New Tour de France leader insists he’s for real

John Leicester Associated Press
 
Associated Press photo

Chris Froome of Britain won the eighth stage to claim the overall leader’s yellow jersey.
(Full-size photo)

Tour de France

Froome wins

Tour de France favorite Chris Froome overpowered his main rivals on the first tough mountain climb of the race Saturday to win the eighth stage and take the leader’s yellow jersey.

The 28-year-old Briton attacked early into the stage’s second big climb up to Ax 3 Domaines – and no one could follow him. His nearest challenger was teammate Richie Porte, who finished second.

Two-time Tour champion Alberto Contador dropped back, as did 2010 champion Andy Schleck and 2011 champion Cadel Evans.

Froome took the yellow jersey from South African cyclist Daryl Impey, his former training partner.

AX 3 DOMAINES, France – At his first real opportunity, Chris Froome blew away his main Tour de France rivals with a supersonic burst Saturday, a fierce uphill climb that felt a little like the bad old days of Lance Armstrong.

But the Briton who took the race leader’s yellow jersey, and looks more likely than ever to keep it all the way to the finish in Paris on July 21, insisted there are fundamental differences between then and now.
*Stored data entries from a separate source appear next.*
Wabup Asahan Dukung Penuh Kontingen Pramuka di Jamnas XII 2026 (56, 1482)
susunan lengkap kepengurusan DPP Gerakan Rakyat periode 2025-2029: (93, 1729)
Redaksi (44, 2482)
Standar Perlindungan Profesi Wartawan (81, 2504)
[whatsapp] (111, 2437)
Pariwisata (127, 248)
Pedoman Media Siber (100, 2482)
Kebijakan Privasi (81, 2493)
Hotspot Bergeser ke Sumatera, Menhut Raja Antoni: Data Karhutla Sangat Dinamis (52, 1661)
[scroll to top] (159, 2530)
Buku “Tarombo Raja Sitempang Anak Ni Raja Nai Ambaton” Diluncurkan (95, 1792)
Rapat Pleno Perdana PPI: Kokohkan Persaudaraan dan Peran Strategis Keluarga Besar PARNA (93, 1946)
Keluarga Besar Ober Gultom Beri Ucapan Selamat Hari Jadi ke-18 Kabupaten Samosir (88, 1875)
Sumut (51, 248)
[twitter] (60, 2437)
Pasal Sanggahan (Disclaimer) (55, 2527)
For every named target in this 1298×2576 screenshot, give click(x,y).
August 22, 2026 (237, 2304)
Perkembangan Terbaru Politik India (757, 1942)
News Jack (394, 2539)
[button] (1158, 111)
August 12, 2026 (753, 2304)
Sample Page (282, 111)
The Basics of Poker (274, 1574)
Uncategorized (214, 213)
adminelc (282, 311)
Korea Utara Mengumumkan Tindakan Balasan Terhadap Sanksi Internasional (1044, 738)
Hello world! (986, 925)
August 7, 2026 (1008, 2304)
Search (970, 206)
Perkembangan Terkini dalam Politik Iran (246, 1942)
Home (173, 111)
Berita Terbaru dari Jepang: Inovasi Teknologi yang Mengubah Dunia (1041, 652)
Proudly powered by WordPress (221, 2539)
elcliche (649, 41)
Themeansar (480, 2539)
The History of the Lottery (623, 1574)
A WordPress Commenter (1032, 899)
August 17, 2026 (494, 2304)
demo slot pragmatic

Armstrong was stripped of seven Tour titles last year for serial doping. Froome promised that his achievements won’t need to be erased in the future.

“It is a bit of a personal mission to show that the sport has changed,” Froome said. “I certainly know that the results I’m getting, they’re not going to be stripped – 10, 20 years down the line. Rest assured, that’s not going to happen.”

Froome hasn’t come out of nowhere. The 28-year-old was the Tour runner-up last year to teammate Bradley Wiggins, runner-up at the Tour of Spain in 2011 and has been the dominant rider this year coming into the Tour.

Drug testing in cycling is also better and more credible than it was when Armstrong and his U.S. Postal Service teammates were pumping themselves with hormones, blood transfusions and other banned performance-enhancers.

While improved doping controls do not guarantee that the 198 riders who started the Tour on June 29 are competing clean, they do allow Froome’s generation to argue more convincingly that they are a different and more believable breed of competitors from those who doped systematically in the 1990s and 2000s.

“It’s normal that people ask questions in cycling, given the history of the sport. That’s an unfortunate position we find ourselves in at the moment, that eyebrows are going to be raised, questions are going to be asked about our performances,” Froome said.

“But I know the sport’s changed. There’s absolutely no way I’d be able to get these results if the sport hadn’t changed. I mean, if you look at it logically we know that the sport’s in a better place now than it was, has been, ever, I think, for the last 20, 30 years.”

Still, the hammer-blow Froome delivered on the first stage at this Tour to finish in the high mountains and the way his Team Sky support riders exhausted his rivals by riding hard at the front made it almost impossible to not think of Armstrong.

At the Tours of 1999, 2001 and 2002, Armstrong also used the first high mountain stage to put a grip on the race. A favored tactic for his Postal team – the so-called Blue Train – was to ride so hard at the front that rivals would eventually peel off, spent, leaving Armstrong to then reap victory.